13 of 371 comments (clear)

  1. Fewer exams doesn't necessarily mean fewer finals. by srothroc · · Score: 4, Insightful

    It's worth noting that it says "three-hour exams," and nothing else. There are other courses that could have other kinds of finals -- for example, engineering courses with comprehensive final projects or liberal arts courses with final papers/presentations and the like. In some ways, it makes more sense for students to work on a final project that utilizes the skills they're supposed to have learned in real-world situations -- especially for engineers.

  2. Re:one step closer to drive thru degrees by Kristopeit,+M.+D. · · Score: 3, Insightful
    most of my classes involved projects... almost all still had final exams involving theory... at the moment i can't recall any class i took that didn't require a final.

    grading students on how much they get done, and never testing them on knowing why they did the things they got done in the way they did, or better yet how they should have got them done, is not higher education. it's tech school.

  3. Re:Fewer exams doesn't necessarily mean fewer fina by rotide · · Score: 4, Insightful

    Easy, one is good at doing work and the other will be their manager.
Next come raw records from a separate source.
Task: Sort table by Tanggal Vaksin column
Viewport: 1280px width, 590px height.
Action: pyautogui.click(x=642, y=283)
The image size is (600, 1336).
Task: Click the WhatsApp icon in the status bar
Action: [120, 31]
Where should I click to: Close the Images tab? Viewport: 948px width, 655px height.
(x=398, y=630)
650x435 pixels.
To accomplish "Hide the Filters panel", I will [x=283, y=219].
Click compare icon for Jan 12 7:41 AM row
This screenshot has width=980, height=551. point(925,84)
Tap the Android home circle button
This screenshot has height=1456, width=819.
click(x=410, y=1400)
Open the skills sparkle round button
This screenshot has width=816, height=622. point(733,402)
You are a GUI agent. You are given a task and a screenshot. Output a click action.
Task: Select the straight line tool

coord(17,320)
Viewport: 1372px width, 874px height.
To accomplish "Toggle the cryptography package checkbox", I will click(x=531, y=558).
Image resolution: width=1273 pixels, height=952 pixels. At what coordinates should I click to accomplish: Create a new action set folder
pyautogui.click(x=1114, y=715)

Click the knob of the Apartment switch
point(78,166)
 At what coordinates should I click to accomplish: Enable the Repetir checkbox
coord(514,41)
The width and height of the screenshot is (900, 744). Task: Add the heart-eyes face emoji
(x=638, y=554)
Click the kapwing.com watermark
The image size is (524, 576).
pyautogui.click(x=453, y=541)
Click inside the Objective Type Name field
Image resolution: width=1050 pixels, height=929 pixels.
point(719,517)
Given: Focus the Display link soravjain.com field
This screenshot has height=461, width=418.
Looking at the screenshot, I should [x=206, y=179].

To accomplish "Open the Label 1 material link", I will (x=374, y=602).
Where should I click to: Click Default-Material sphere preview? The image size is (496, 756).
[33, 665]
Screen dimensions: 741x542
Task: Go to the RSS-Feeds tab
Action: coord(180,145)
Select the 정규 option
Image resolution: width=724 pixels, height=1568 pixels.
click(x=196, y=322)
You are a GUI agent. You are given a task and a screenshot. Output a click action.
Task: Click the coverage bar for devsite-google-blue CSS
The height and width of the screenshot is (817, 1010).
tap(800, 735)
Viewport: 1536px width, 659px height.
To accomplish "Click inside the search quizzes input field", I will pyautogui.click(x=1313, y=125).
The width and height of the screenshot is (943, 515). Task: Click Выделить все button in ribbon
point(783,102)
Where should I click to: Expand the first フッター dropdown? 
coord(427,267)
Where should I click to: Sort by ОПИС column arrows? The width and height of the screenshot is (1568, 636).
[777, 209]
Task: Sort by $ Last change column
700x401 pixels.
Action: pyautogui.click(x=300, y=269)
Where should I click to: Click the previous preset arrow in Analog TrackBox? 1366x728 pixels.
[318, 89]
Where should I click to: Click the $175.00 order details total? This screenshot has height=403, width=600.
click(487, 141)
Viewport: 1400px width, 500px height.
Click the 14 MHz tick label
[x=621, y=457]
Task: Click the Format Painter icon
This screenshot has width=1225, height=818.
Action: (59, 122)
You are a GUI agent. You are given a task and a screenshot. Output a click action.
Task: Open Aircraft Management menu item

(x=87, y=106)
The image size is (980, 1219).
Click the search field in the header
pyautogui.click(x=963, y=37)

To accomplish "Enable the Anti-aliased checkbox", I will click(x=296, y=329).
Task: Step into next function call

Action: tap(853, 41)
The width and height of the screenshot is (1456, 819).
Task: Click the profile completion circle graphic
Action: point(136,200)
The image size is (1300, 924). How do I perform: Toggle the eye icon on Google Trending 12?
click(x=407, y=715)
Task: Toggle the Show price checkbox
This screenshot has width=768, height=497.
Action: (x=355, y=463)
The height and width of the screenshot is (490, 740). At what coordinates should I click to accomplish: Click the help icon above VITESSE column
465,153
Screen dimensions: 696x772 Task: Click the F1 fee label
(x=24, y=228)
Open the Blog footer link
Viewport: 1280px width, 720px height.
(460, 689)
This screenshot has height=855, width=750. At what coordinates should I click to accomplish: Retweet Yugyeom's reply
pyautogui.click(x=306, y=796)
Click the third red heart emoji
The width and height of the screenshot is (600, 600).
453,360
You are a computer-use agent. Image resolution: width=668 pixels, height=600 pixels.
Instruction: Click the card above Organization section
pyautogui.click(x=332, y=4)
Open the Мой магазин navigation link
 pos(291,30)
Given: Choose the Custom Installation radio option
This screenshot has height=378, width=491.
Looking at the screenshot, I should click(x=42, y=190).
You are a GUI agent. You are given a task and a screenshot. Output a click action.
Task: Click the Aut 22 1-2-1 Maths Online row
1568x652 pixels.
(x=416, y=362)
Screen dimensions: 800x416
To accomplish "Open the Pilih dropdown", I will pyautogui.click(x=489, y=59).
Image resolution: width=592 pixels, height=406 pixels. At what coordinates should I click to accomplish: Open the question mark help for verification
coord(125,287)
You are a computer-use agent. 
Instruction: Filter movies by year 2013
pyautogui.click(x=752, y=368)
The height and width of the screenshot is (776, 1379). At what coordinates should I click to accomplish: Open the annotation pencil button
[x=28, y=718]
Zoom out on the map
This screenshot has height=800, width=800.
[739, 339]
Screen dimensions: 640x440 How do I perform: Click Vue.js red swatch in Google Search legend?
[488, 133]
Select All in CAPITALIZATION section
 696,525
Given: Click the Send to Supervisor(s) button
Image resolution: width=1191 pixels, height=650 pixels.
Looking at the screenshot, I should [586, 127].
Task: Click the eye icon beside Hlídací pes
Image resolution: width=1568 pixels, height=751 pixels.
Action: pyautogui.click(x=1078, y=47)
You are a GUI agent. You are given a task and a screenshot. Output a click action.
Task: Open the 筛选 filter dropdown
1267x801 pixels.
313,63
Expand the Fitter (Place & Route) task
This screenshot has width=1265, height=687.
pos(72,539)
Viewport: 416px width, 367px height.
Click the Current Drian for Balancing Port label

I'll let you figure out who is who.

  4. Re:one step closer to drive thru degrees by onionman · · Score: 5, Insightful

    i mean if you can trust the professor without testing the student, why not trust the student directly? why make the student get out of their car?

    Well, I am a math professor (although at a much lowlier school than Harvard) and I've never had a great opinion of in-class testing. The simple fact is that in the short duration of an in-class test you can't give the students substantive problems to work on. Thus, in-class tests (or any other short-duration timed test) is really an exercise in "how quickly can you work lots of relatively shallow problems".

    I far prefer to give my students lots and lots of really hard take-home problems. I call on them randomly in class to present their solutions at the board and explain their work. This is virtually cheat-proof... if you copy from someone, then it is obvious when I'm quizzing you at the board to prove your assertions. The only draw back of this method is that it takes a lot of effort on the professor's part, and it's only feasible on reasonably-sized classes. I can't do this when I'm teaching a 30-student class of freshman calculus.

    My guess is that Harvard is the type of place where class size isn't an issue. When you've got really small classes (under 10 students) then you can really gauge the knowledge level of each student because you are engaging each one individually in every class meeting. That's the ideal learning environment, but it's expensive.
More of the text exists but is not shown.